Central notions in the performance-oriented view are goal and performance indicator (PI). A PI is
a quantitative or qualitative indicator that reflects the state/progress of the company, unit or
individual. The characteristics of a PI include, among others:
type
– continuous, discrete;
unit
of
measurement;
time_frame
– the length of the time interval for which it will be evaluated;
scale
of
measurement;
source
– the internal or external source used to extract the PI: company policies,
mission statements, business plan, job descriptions, laws, domain knowledge, etc.;
owner
– the
performance of which role or agent does it measure/describe;
hardness
– soft or hard, where soft
means not directly measurable, qualitative, e.g. customer’s satisfaction, company’s reputation,
employees’ motivation, and hard means measurable, quantitative, e.g., number of customers, time to
produce a plan.
PIs can be related through various relationships. The following are considered in the framework:
(strongly) positive/negative causal influence of one PI on another, positive/negative correlation
between two PIs, aggregation – two PIs express the same measure at different aggregation levels.
Such relationships can be identified using e.g. company documents, domain knowledge, inference
from known relations, statistical or data mining techniques, knowledge from other structures of the
framework. Using these relations, a graph structure of PIs can be built.

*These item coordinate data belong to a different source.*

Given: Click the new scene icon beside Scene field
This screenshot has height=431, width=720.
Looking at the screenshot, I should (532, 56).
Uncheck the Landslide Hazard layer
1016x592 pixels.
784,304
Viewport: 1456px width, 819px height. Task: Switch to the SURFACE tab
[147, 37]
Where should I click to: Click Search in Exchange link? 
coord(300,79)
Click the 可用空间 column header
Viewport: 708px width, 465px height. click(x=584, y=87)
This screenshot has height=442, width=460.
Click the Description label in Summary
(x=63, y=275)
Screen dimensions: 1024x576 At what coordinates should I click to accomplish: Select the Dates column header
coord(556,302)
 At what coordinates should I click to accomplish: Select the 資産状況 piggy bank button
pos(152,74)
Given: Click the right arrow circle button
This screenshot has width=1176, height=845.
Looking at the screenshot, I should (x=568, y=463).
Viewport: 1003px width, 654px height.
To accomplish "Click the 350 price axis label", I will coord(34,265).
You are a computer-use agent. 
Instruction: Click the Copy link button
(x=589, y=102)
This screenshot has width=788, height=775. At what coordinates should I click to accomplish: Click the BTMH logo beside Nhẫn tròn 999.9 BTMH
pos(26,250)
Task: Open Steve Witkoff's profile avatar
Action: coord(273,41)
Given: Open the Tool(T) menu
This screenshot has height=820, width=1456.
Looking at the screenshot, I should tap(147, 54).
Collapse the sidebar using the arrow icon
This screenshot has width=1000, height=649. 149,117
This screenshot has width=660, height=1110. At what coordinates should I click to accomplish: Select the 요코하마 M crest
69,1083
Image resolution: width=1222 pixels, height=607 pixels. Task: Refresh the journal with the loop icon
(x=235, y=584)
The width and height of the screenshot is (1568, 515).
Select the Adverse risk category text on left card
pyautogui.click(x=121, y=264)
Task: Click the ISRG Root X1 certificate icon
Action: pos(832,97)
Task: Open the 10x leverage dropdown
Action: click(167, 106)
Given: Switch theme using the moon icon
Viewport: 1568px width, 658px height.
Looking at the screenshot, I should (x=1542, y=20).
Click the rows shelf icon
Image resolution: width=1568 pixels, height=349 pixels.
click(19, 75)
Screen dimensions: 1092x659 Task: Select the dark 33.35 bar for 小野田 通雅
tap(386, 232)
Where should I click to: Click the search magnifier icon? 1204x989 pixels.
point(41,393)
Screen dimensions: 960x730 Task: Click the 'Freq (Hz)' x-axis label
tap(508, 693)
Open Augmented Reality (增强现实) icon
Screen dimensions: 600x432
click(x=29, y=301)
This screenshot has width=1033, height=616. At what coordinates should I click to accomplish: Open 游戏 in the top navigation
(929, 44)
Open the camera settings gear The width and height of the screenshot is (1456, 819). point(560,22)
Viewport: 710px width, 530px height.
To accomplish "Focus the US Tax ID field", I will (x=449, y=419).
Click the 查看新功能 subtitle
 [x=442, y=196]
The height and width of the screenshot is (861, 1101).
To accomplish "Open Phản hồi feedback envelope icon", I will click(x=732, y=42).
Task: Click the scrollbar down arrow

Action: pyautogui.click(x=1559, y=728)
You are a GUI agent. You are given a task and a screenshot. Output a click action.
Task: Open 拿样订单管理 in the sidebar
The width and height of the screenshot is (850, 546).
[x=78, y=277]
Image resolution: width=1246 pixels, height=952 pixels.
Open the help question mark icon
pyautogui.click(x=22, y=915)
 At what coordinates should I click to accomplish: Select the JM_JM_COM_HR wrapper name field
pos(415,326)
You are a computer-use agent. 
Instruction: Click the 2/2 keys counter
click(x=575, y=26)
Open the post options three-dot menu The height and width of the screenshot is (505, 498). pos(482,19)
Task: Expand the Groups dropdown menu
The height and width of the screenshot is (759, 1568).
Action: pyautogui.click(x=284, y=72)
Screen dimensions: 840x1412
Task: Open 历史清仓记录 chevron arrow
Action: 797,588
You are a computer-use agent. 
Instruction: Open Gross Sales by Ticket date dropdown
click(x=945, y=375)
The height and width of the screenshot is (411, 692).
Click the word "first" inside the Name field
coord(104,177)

Based on PIs, PI expressions can be defined as mathematical statements over PIs that can be
evaluated to a numerical, qualitative or Boolean value. They are used to define goal patterns. The
type
of a goal pattern indicates the way its property is checked:
achieved (ceased)
– true (false) for a
specific time point;
maintained
(
avoided
) – true (false) for a given time interval;
optimised
– if the
value of the PI expression has increased, decreased or approached a target value for a given interval.
Goals are objectives that describe a desired state or development and are defined by adding to
goal patterns information such as desirability and priority. The characteristics of a goal include,
among others:
priority
;
evaluation type
– achievement goal (based on achieved/ceased pattern –
evaluated for a time point) or development goal (based on maintained/avoided/optimised pattern –
evaluated for a time interval);
horizon
– for which time point/interval should the goal be satisfied;
hardness
– hard (satisfaction can be established) or soft (satisfaction cannot be clearly established,
instead degrees of
satisficing
are defined);
negotiability
.
A goal can be refined into sub-goals forming a hierarchy. Information about the satisfaction of
lower-level goals can be propagated to determine the satisfaction of high-level goals. A goal can be
refined into one or more alternative goal lists of AND-type or balanced-type (more fine-tuned ways of
decomposition - inspired by the weighted average function). For each type, propagation rules are
defined.
In the organisation-oriented view organisations are modelled as composite roles that can be
refined iteratively into a number of (interacting) composite or simple roles, representing as many
aggregation levels as needed. The refined role structures correspond to different types of
organisation constructs (e.g., groups, units, departments). Yet many of the existing modelling
frameworks are able to represent only two or three levels of abstraction: the level of a role, the level
of a group composed of roles, and the overall organisation level. The organisation-oriented view
provides means to structure and organise roles by defining interaction and power relations on them.
One of the aims of an organisational structure is to facilitate the interaction between the roles that
are involved into the execution of the same or related task(s). Therefore, patterns of role interactions
are usually reflected in an organisation structure. Each role has an input and an output interface,
which facilitate in the interaction (in particular, communication) with other roles and the environment.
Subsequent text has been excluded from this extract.